Background information
- Born: July 29, 1945 Philadelphia, Pennsylvania, U.S.
- Died: July 22, 2008 (aged 62) Woodbury, Connecticut
- Genres: Jazz, jazz fusion, jazz funk, funk, soul jazz
- Occupation: Musician
- Instrument: Guitar
- Years active: 1960s–2008
- Labels: Kudu, DMP, Whaling City Sound

= Joe Beck =

American jazz guitarist (1945–2008)

Joe Beck (July 29, 1945 – July 22, 2008) was an American jazz guitarist who was active for over 40 years.

==Biography==
Born in Philadelphia, Beck moved to Manhattan in his teens, playing six nights a week in a trio setting, which gave him an opportunity to meet various people working in the thriving New York music scene. By the time he was 18, Stan Getz hired him to record jingles, and in 1967 he recorded with Miles Davis. By 1968, at age 22, he was a member of the Gil Evans Orchestra. Beck described his early success in an interview near the end of his life:

My career happened because I happened to be in the right place at the right time in a very unique time of jazz music. ...when I would finish a gig around two in the morning I would go around the corner to the Playboy Club and sit in with Monty Alexander and let Les Spann take a breather and I would finish the gig for him. Then we would go and listen to Kenny Burrell play around the corner or we would go up to Mintons and listen to Wes Montgomery and sit in with him ...

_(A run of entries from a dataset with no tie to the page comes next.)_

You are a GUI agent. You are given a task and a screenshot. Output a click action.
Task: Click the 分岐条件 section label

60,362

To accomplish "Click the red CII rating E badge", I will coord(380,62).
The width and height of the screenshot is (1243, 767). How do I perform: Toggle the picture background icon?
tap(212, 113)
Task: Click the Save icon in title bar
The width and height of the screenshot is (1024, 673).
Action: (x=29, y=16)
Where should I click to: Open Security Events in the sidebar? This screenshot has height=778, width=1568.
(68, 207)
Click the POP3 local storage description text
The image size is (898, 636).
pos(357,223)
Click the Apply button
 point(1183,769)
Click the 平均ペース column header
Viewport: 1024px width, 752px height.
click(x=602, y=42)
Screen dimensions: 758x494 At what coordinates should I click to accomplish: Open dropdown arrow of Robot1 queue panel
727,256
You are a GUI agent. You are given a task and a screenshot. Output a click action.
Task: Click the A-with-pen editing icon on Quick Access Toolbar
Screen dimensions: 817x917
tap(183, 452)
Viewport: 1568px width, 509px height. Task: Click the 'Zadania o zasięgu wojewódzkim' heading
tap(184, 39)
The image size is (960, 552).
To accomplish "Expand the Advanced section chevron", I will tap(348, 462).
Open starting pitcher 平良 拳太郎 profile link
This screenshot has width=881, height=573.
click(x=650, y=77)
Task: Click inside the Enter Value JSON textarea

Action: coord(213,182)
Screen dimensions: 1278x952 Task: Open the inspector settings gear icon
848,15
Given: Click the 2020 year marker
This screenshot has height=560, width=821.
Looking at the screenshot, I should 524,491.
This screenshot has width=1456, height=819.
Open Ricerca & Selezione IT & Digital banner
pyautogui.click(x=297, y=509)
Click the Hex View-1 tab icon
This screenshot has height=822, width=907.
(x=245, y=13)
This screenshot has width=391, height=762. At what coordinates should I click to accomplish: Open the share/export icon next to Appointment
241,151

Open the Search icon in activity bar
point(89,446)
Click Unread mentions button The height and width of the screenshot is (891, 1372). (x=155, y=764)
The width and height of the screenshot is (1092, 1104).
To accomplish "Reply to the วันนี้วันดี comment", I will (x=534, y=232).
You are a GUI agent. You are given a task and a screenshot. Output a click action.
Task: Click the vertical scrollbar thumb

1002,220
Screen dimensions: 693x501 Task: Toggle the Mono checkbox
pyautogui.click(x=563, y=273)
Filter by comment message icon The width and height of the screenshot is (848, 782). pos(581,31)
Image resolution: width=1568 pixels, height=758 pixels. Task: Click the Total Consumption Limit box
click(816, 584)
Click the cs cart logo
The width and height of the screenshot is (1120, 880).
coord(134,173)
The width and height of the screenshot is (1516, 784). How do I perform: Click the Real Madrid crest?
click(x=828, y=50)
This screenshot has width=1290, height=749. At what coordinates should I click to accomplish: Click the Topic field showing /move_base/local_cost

Beck played in a variety of jazz styles, including jazz fusion, post bop, mainstream jazz, and soul jazz, but also respected rock stylists and cross-over players (he was good friends with Larry Coryell) and briefly flirted with rock music styles himself in the late 1960s and early 1970s.

In 1970 Polydor released Rock Encounter, a fusion collaboration with flamenco guitarist Sabicas. In 1975 he released an eponymous album (upon which he simply referred to himself as "Beck") while recording the Esther Phillips album, What a Diff'rence a Day Makes, both for Kudu. Beck was subsequently reissued as Beck & Sanborn to cash in on the success of alto saxophonist David Sanborn. In 1971, Beck left music for three years to become a dairy farmer, citing frustration with his career.

In 1978, he went for more of a rock sound by forming a band named "Leader". They performed in the Northeast and recorded demos at Sound Ideas Studios in New York City, but soon disbanded when the band's gear was stolen after a gig at Joyous Lake in Woodstock, New York. In the 1980s Beck recorded for DMP including with flautist Ali Ryerson. In 1988, Beck left music again for a return to farming, but was touring again by 1992. Beck toured and recorded with duos and small groups, releasing two more solo albums (1988, 1991). In 2000, he collaborated with guitarist Jimmy Bruno on Polarity, which extensively featured Beck's alto guitar, and in 2008 on Coincidence with John Abercrombie.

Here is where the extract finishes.